ChatGPT vs Perplexity è in realtà un confronto tra due cose diverse: una chat generalista e un motore di risposta con fonti. La risposta diretta: per creare ed elaborare usa ChatGPT, per cercare informazioni aggiornate con fonti usa Perplexity. Ecco quando scegliere l’uno o l’altro.
Confronto in breve
| Aspetto | ChatGPT (OpenAI) | Perplexity |
|---|---|---|
| Cos’è | Assistente conversazionale | Motore di risposta con fonti |
| Migliore per | Scrivere, ragionare, creare | Cercare, sintetizzare con citazioni |
| Piano gratuito | Sì | Sì |
| Piano a pagamento | Plus ~23 €/mese* | Pro ~20 $/mese (conv. €)* |
*A giugno 2026; verifica sui siti ufficiali.
Dove ChatGPT è più forte
ChatGPT è un assistente generalista: scrittura, idee, codice, conversazione. Quando devi produrre o elaborare qualcosa, è la scelta più completa.

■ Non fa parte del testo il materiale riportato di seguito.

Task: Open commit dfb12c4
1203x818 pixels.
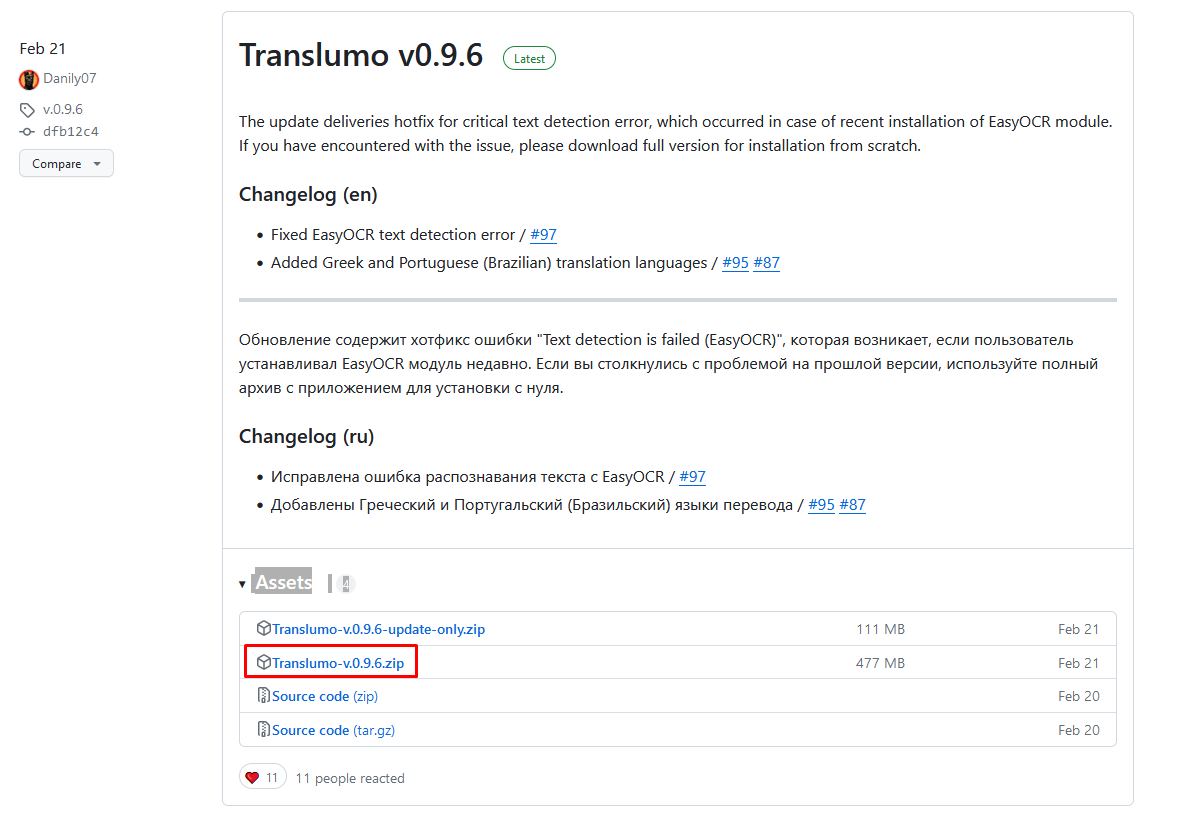Action: 70,132
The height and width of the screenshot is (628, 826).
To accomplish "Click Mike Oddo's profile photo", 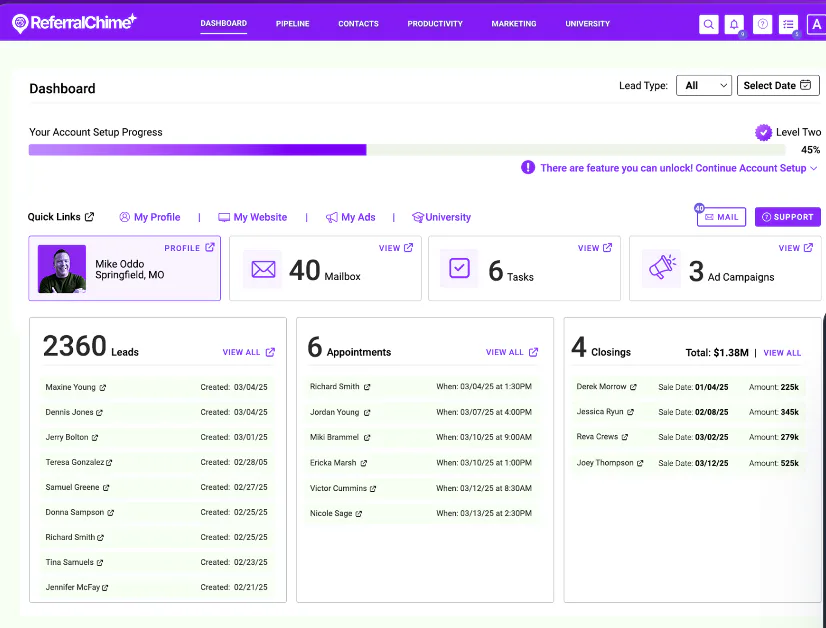I will (x=62, y=269).
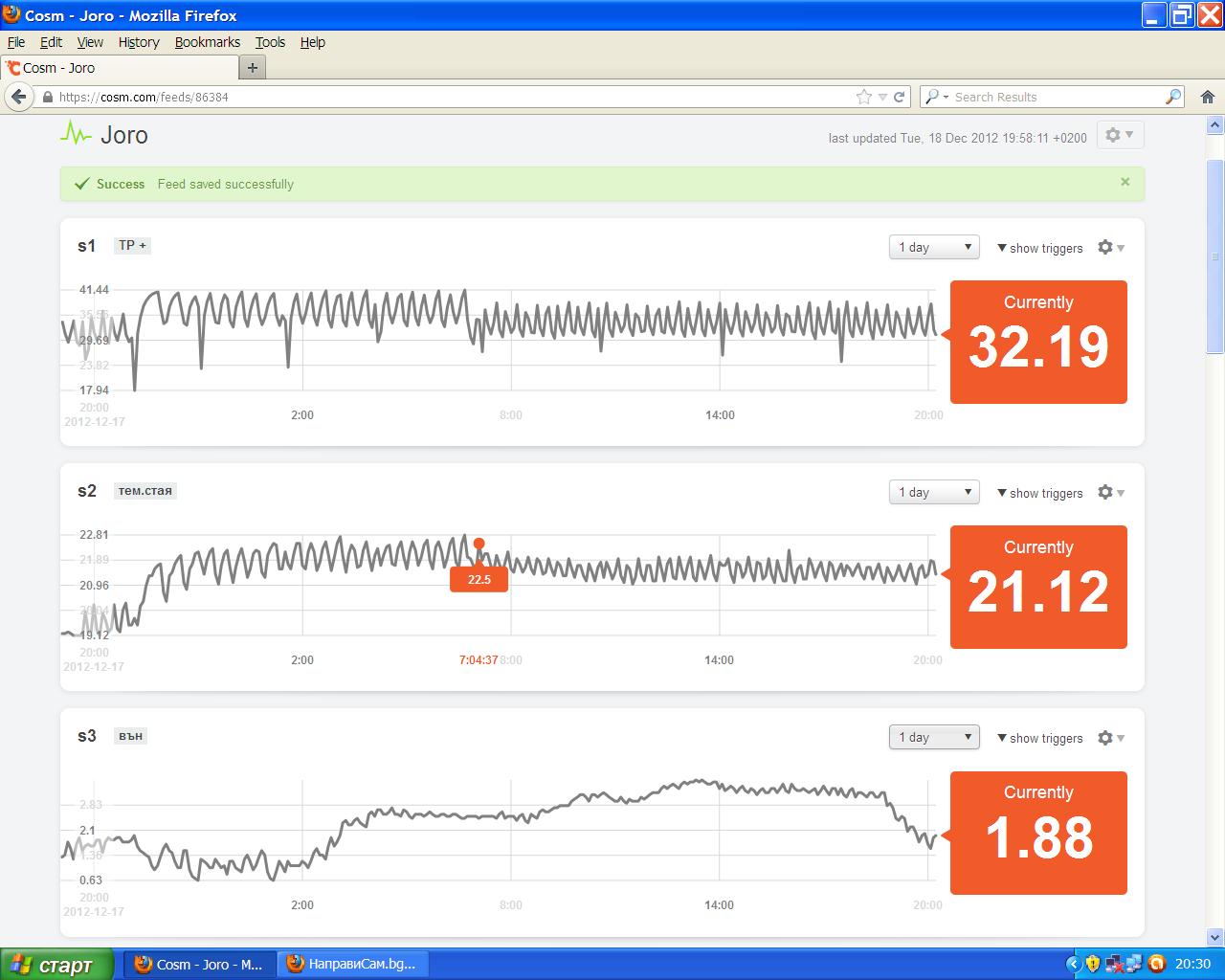Show triggers for the s1 datastream
This screenshot has height=980, width=1225.
pos(1040,248)
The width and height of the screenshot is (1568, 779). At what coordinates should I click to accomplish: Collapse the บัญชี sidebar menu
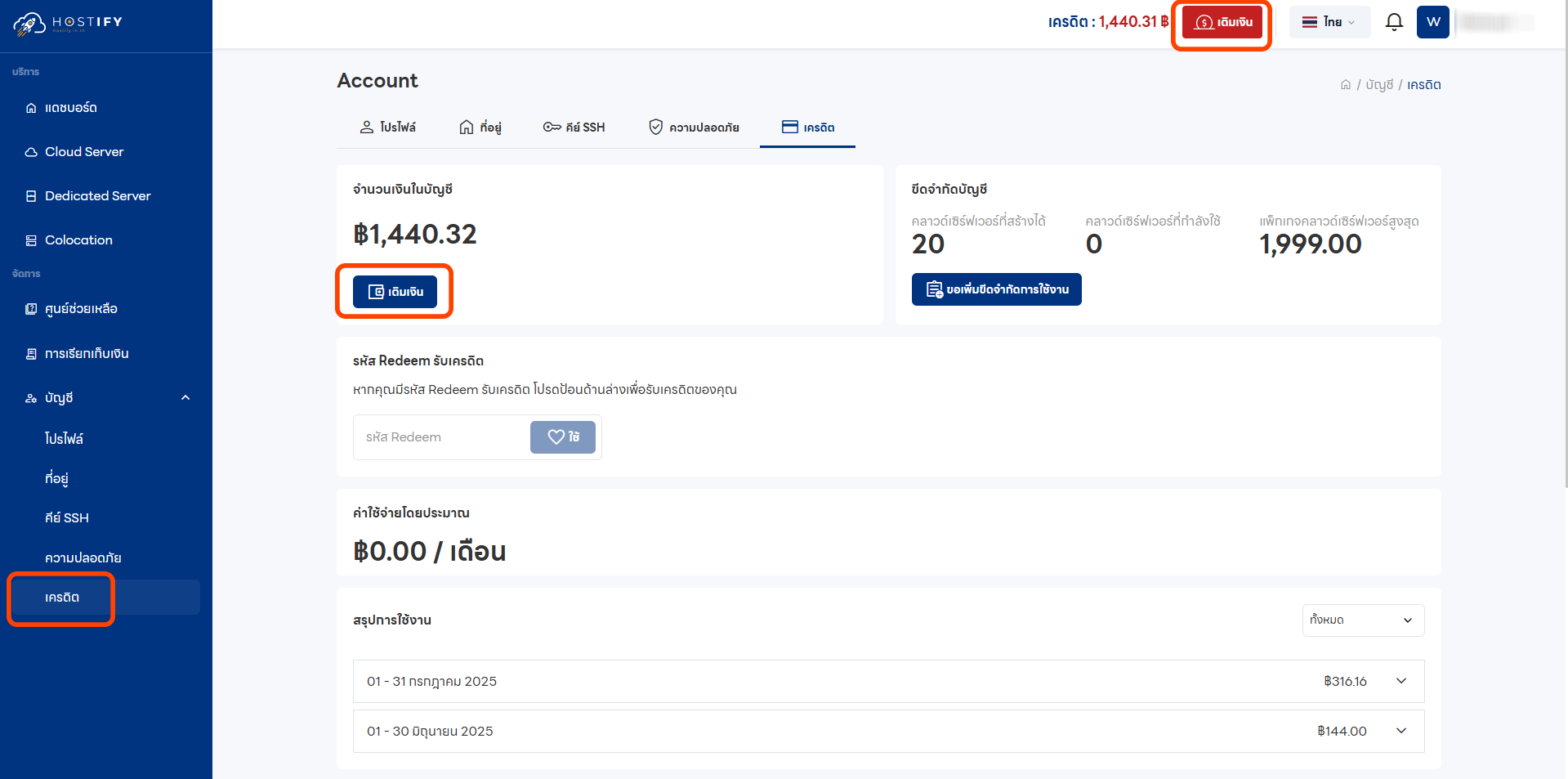[185, 398]
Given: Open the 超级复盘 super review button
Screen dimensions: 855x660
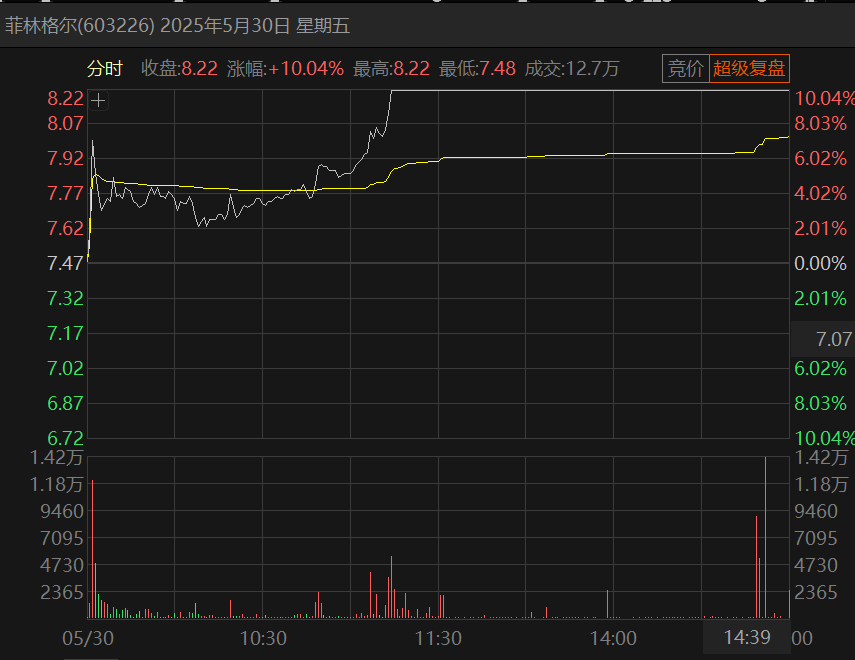Looking at the screenshot, I should click(750, 69).
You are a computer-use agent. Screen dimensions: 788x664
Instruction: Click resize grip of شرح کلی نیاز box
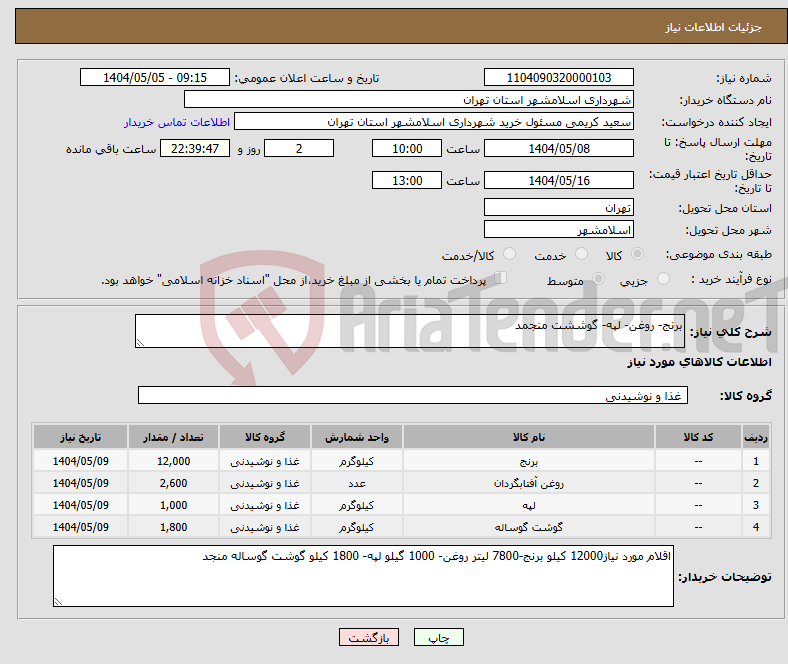[140, 343]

Dove Perplexity è più forte
Perplexity è un motore di risposta: cerca sul web e cita le fonti, ideale per informazioni aggiornate e verificabili. Quando devi trovare e sintetizzare, è rapido e affidabile. Vedi Perplexity vs Google.
Usarli insieme
Molti usano Perplexity per cercare e ChatGPT per elaborare i risultati: sono complementari, non necessariamente alternativi.
Cosa scegliere
- Creare ed elaborare: ChatGPT.
- Cercare con fonti: Perplexity.
- Entrambi: spesso la combinazione migliore.
Per l’AI in azienda, che spesso deve rispondere sui tuoi documenti (non solo sul web), conta una piattaforma con ricerca interna (RAG) — come osFoundry, una piattaforma di AI agentica.
Questa è un’informazione generale, non un consiglio professionale.